まず第1次の「弥生人」は青銅器を持った人々で、日本海を中心に日本列島に入植した。そして1つの文明を築きあげます。これが「出雲族」です。
すると、いつの時代にも先人の成功に目をつける人はいるもので、やがて、大陸から第2次「弥生人」が日本にやってきます。恐らく、この第2次弥生人天皇家の祖先と考えていいと思います。彼らが第1次の弥生人たちと大きく違っていたのは、持っていたのが青銅器ではなく鉄器だったことです。
青銅器を持った文化に鉄器を持った文化が侵入してくる。実は、こうしたことは世界史ではよく起こっていることなのです。
そして、銅器を持った文化は鉄器を持った文化に滅ぼされてしまいます。なぜなら鉄器は武器としてはもちろん、農具としてもすぐれていたからです。

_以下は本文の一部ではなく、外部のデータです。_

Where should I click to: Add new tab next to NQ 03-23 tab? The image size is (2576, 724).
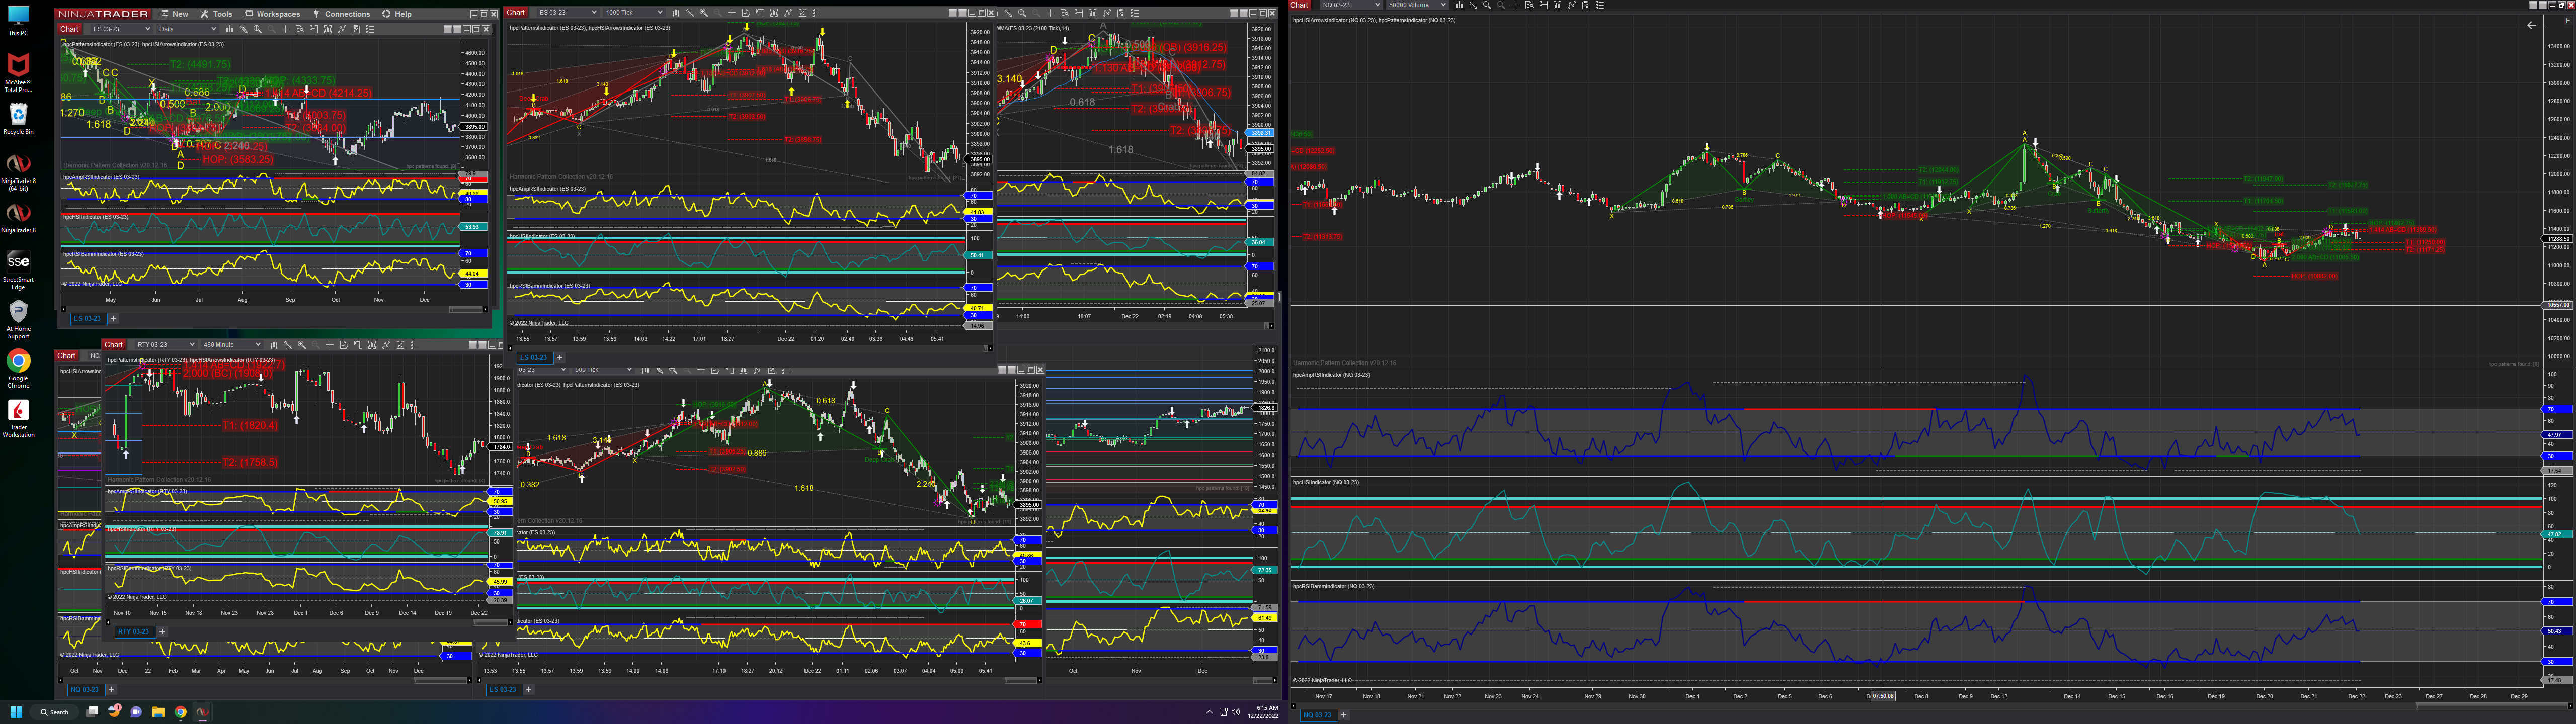[1343, 715]
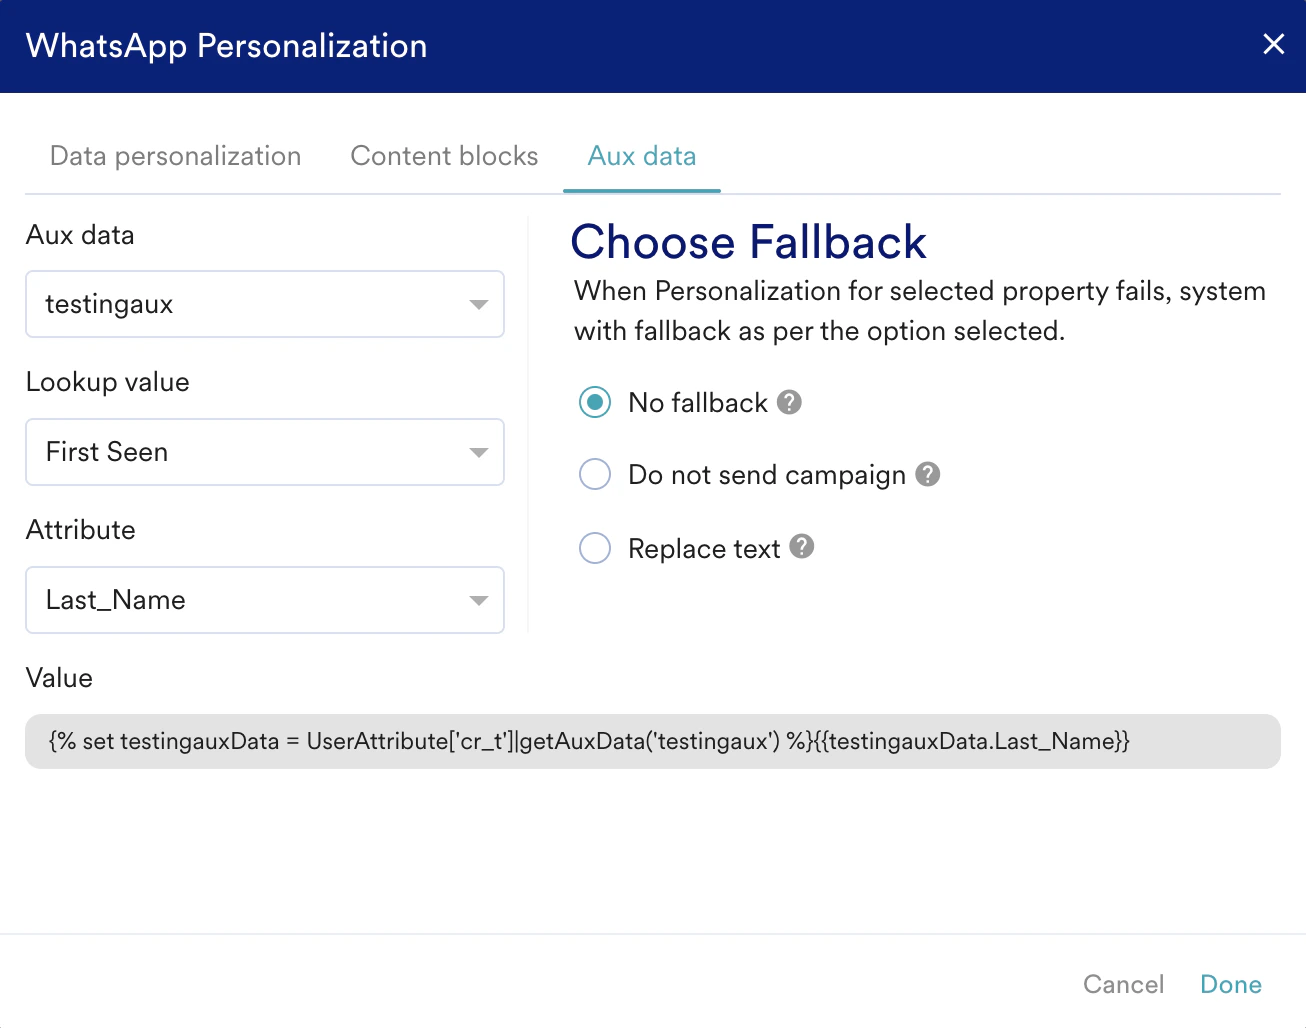
Task: Click the help icon next to Do not send campaign
Action: point(928,474)
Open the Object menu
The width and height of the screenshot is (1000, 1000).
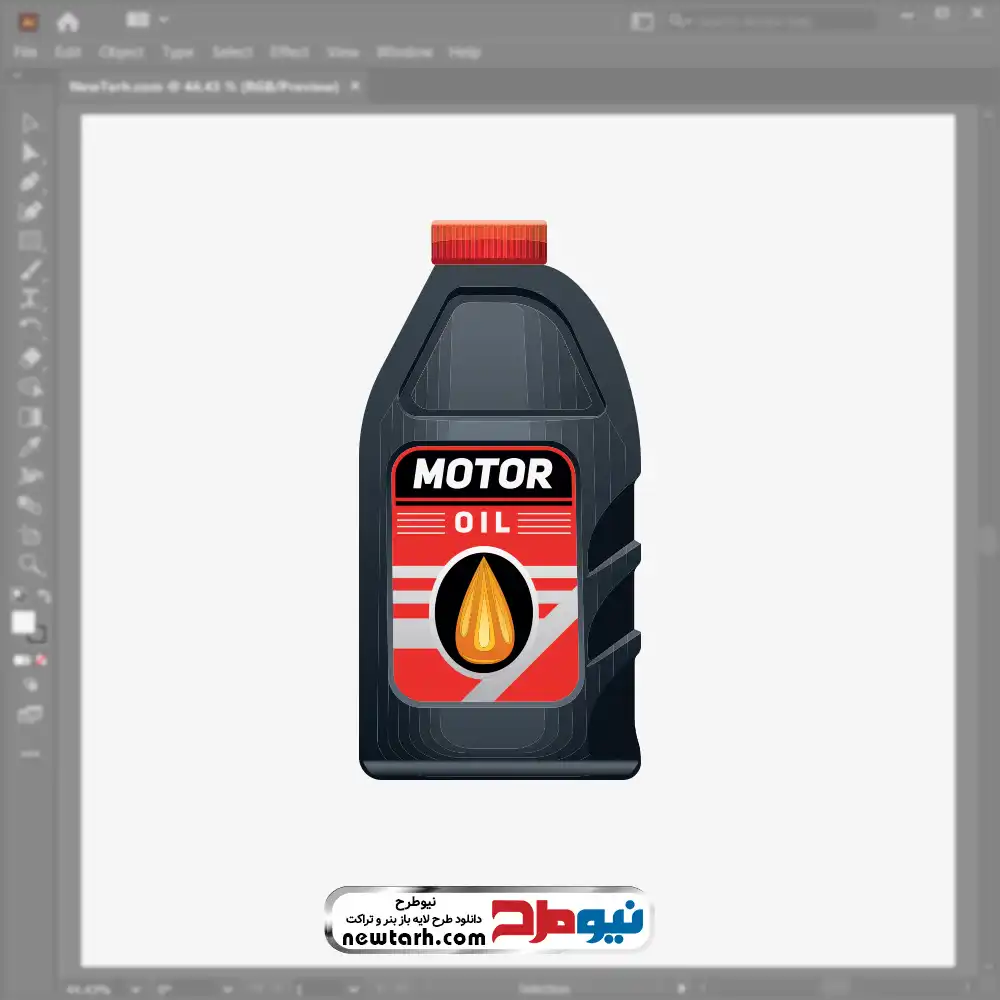[x=123, y=52]
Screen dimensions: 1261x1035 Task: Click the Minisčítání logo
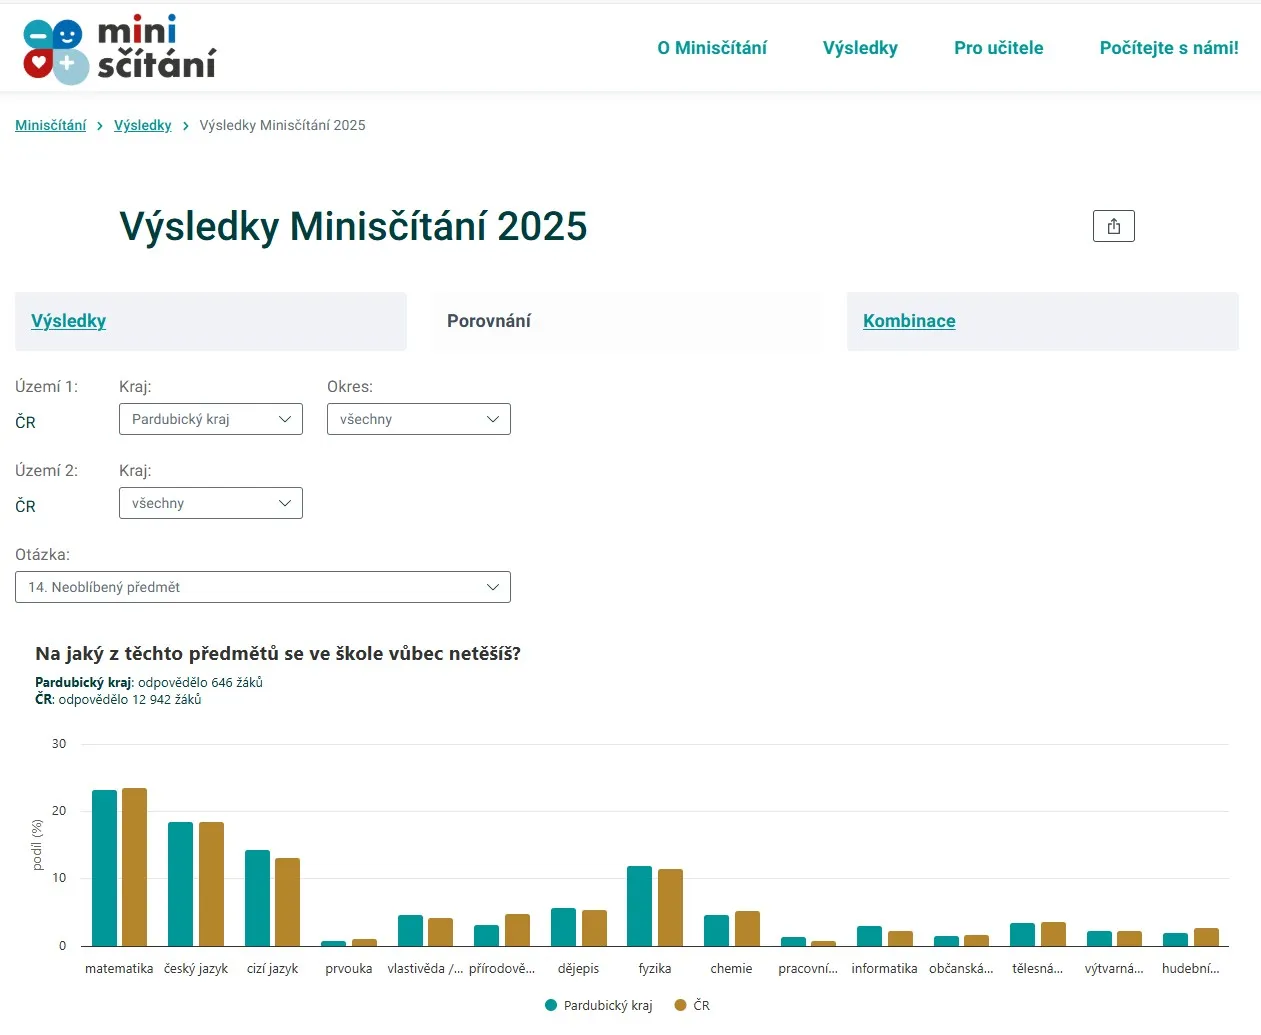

鉄には「錆びる」という致命的な欠陥がありますが、錆びないようにきちんとケアしていれば大きな問題になりません。鉄の刃物は青銅でつくった刃物よりはるかに強靭なので、青銅器では太刀打ちできなかったような大木を切り倒したり、今まで開墾できなかったような荒地も耕すことができます。そういう意味で、敵機を持った弥生人は、青銅器しか持たなかった第1次弥生人より遥かに高い生産性を持った民族だと言えます。
この鉄器を持った弥生人が、「大和族」のルーツで、そしてこの大和族が、鉄器の力で出雲を征服して、さらにははっきりと言えば、そこに住む出雲族の人々を征服してしまったのだと思います。
恐らくは、これが「国譲り」の実態だったと思われます。
国譲りの実態は、優れた武器を持った侵入者による侵略戦争だった、ということです。